Using charts in a presentation is an effective way to get your audience to analyze and understand the relationship between various data sets. To understand how data can be illustrated meaningfully, here’s a primer on the types of charts that can be used for effective data analysis.
This is the best type of graph for presenting comparisons of data between one or more value sets. A bar chart contains two axes, with numerical values on the horizontal axis and the category sets on the vertical axis. The bars can also be plotted vertically and bar charts are sometimes called column charts. Some of the best practices for using a bar chart include:
- Color coordinate the variables to make it easier to differentiate the data.
- Don’t meddle with the shape of the bar chart by making the edges curvy or 3D, as it makes it more difficult to analyze the data.

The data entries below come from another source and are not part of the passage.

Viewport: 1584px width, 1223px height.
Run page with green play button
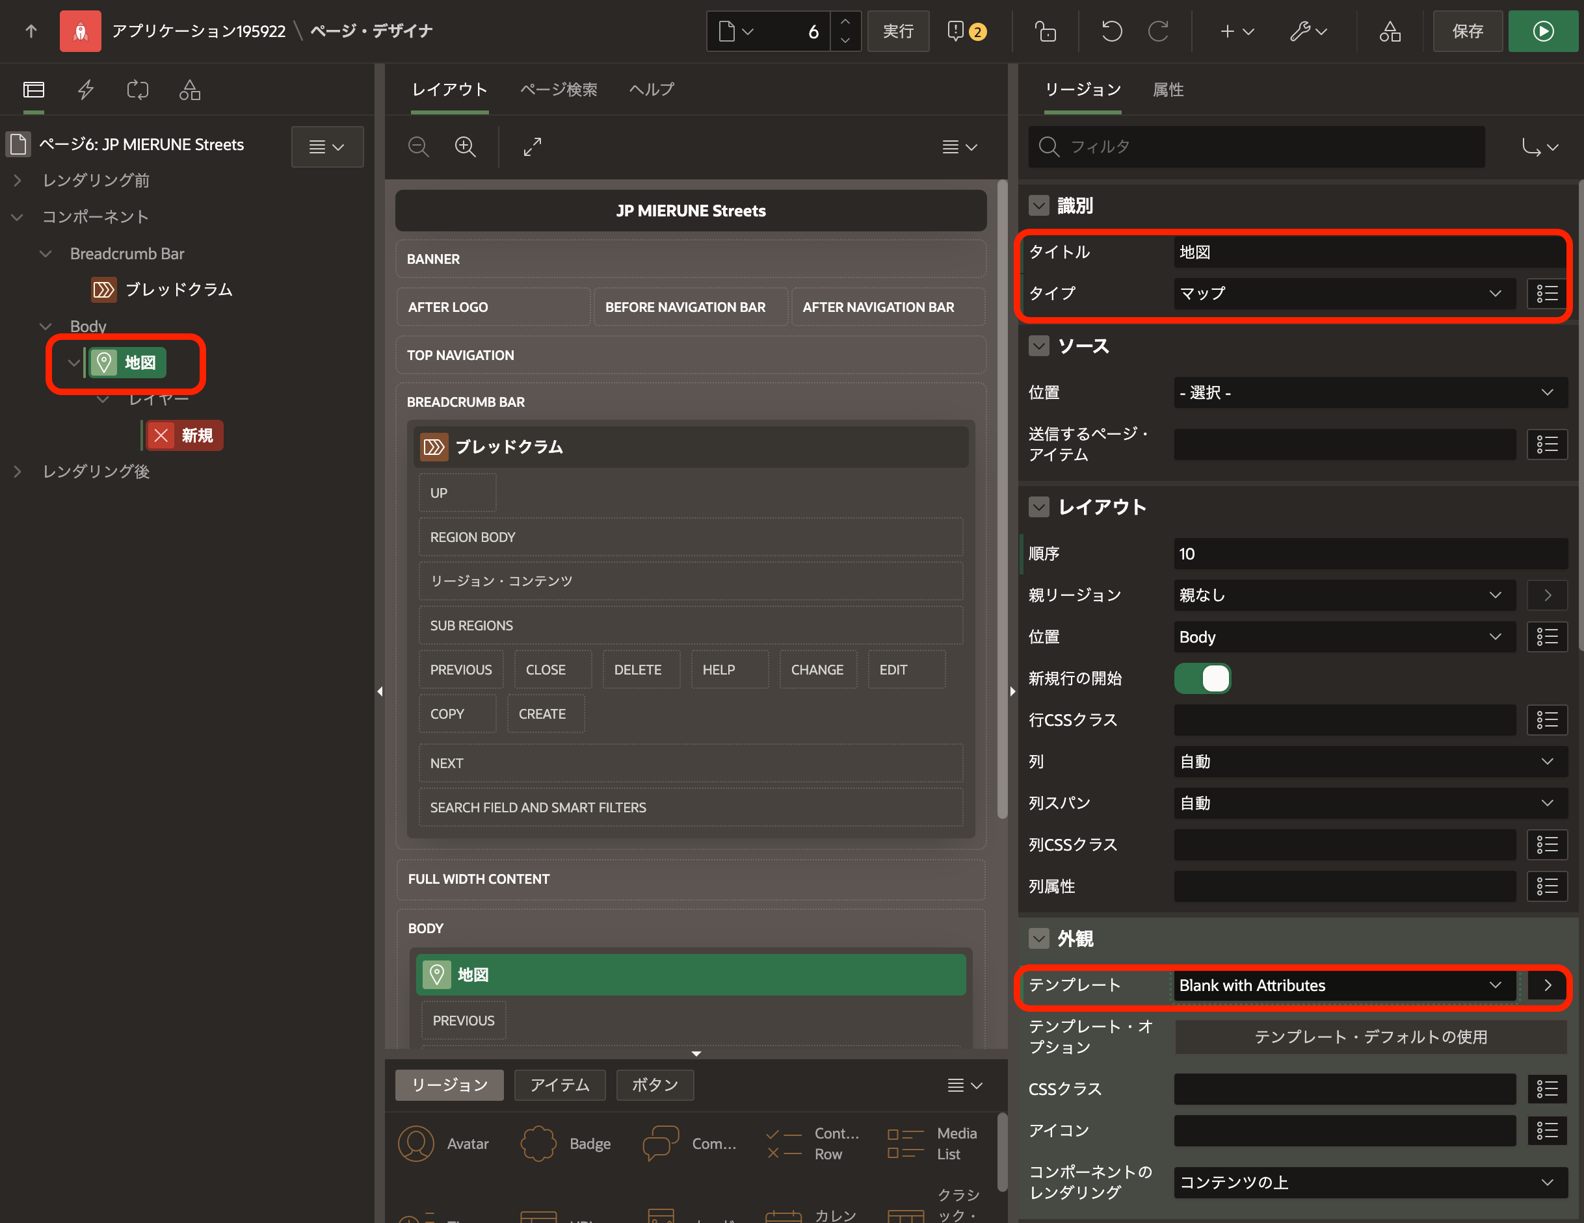pyautogui.click(x=1543, y=31)
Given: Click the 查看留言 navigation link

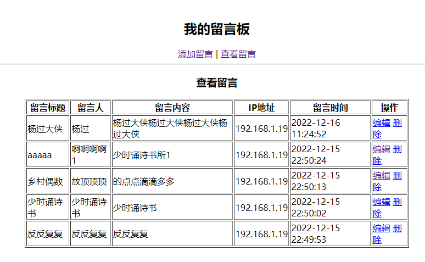Looking at the screenshot, I should (238, 54).
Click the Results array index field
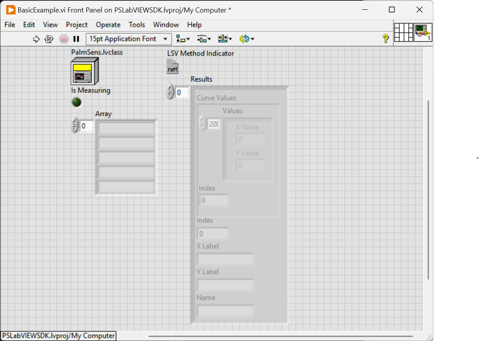 pos(182,92)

- Annotate the values at the end of the bars or in the middle, to help viewers compare and analyze.
When to use a bar chart
- Analyzing monthly revenue of a product
- Monitoring team performance over a quarter
- Project management reports
- Social media engagement analytics
This is the perfect solution for analyzing trends in data, or multiple sets of data, over a period of time. The continuous data range is plotted on the Y-axis, and the variable range, which is usually time or duration, over the X-axis. Line graphs are minimalistic in style, so here are some ways you can make your line chart more interesting:
- Give contrasting colors for multiple lines
- Mark, label, or annotate important individual points
- Don’t plot too many lines (more than four can make it difficult to visually analyze)
When to use a line chart
If you have continuous data that you’d like to represent, then a line chart is a good option. This graph is all the more effective when trying to identify how data has performed over a specific time period. You can also use line charts in your reports to:
- Forecast revenue based on a comparison of previous years
- Analyze revenue earned from different products
The scatter plot is excellent for showing the relationship between two data series and determining their correlation. The dots on the graph represent the intersection of the data on the X and Y axes. This type of chart is great for showing the distribution trends of data and identifying the outliers. Here are some design best practices for using a scatter chart:
- Label your axes.
- Color code or differentiate your data with different sizes.

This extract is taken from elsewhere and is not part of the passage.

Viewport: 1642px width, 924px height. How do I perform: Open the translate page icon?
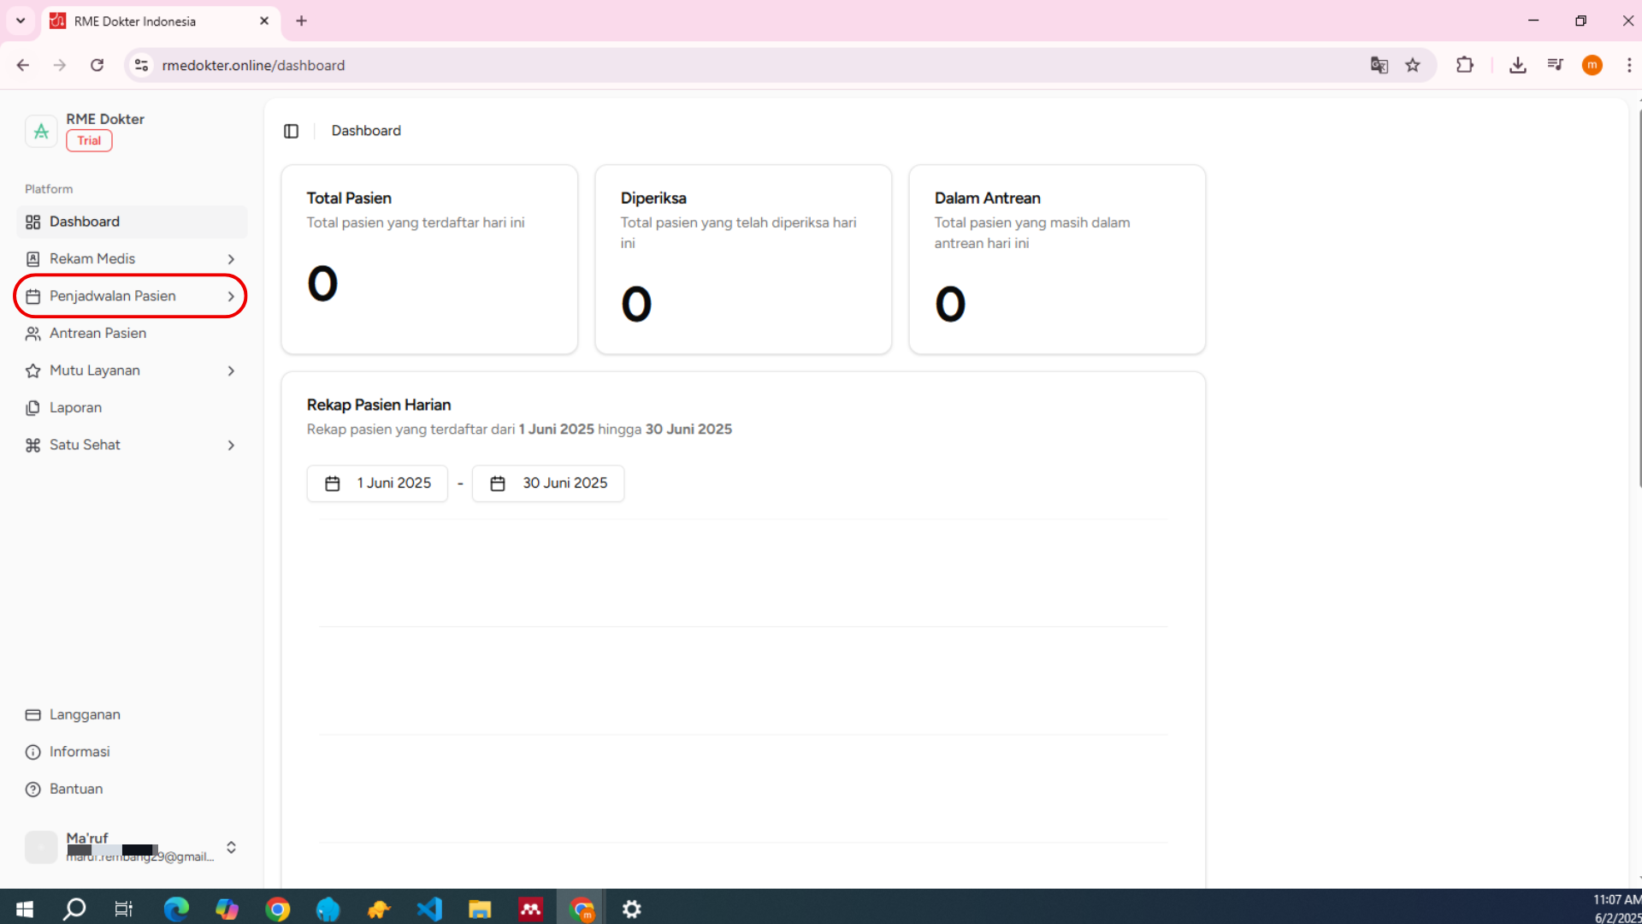(1379, 65)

- Start y-axis at 0 for accurate representation of data.
- Use trend lines to make the correlation easier to understand.
When to use a scatter chart
The dots on a scatter plot not only report the values of individual data points but also patterns or trends when the data is taken as a whole. You can use scatter charts for:
- Budget analysis of a business project
- Tracking visitors and analyzing the time spent on a web page
- Distribution of consumers in a specific region
Pie charts are the best type of charts to represent the composition of data holistically. These are often used to illustrate the percentage breakdown of smaller parts of a data set. Here are some best practices on visually representing categories of a whole:
- Label or mark the slices in percentage
- Don’t clutter the chart with too many categories
When to use a pie chart
This type of chart is used to compare the difference in the size of the data slices. Use it to:
- Explain your target demographics
- Understand regional breakdowns of sales
- Break down your users by their age and location
This is effective when showing stacked, cumulative data series, and is a perfect way of representing overall trends. This allows your audience to visualize the area (or weightage) of each series relative to each other. Here are some design best practices for your area chart:
- Use transparent or lighter shade colors for the categories
- Limit the categories to 4 to avoid clutter
- Keep the high variable data at the top of the chart to make it easy to read.

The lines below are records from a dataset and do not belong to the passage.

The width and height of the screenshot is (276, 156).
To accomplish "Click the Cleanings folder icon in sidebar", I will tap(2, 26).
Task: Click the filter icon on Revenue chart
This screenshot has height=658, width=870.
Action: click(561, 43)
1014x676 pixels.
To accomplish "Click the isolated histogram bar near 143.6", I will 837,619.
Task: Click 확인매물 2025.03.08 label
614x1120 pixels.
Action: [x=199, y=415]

- Start the Y-axis value at 0
When to use an area chart
Use area charts to showcase part-to-whole relationships when you want to analyze the trend of one particular variable or when you want to communicate an overall trend:
- Website traffic from different sources
- Cumulative sales revenue from different products
- Individual representative’s contribution to overall sales
Choosing a similar chart type for all your data sets will not only make your data vague but also make your presentation less interesting. Using the right chart type is key to explaining the relationship and trends between your data sets. Remember, the focus should not be on making charts fancy or sophisticated, but to give your audience a clear visualization of data.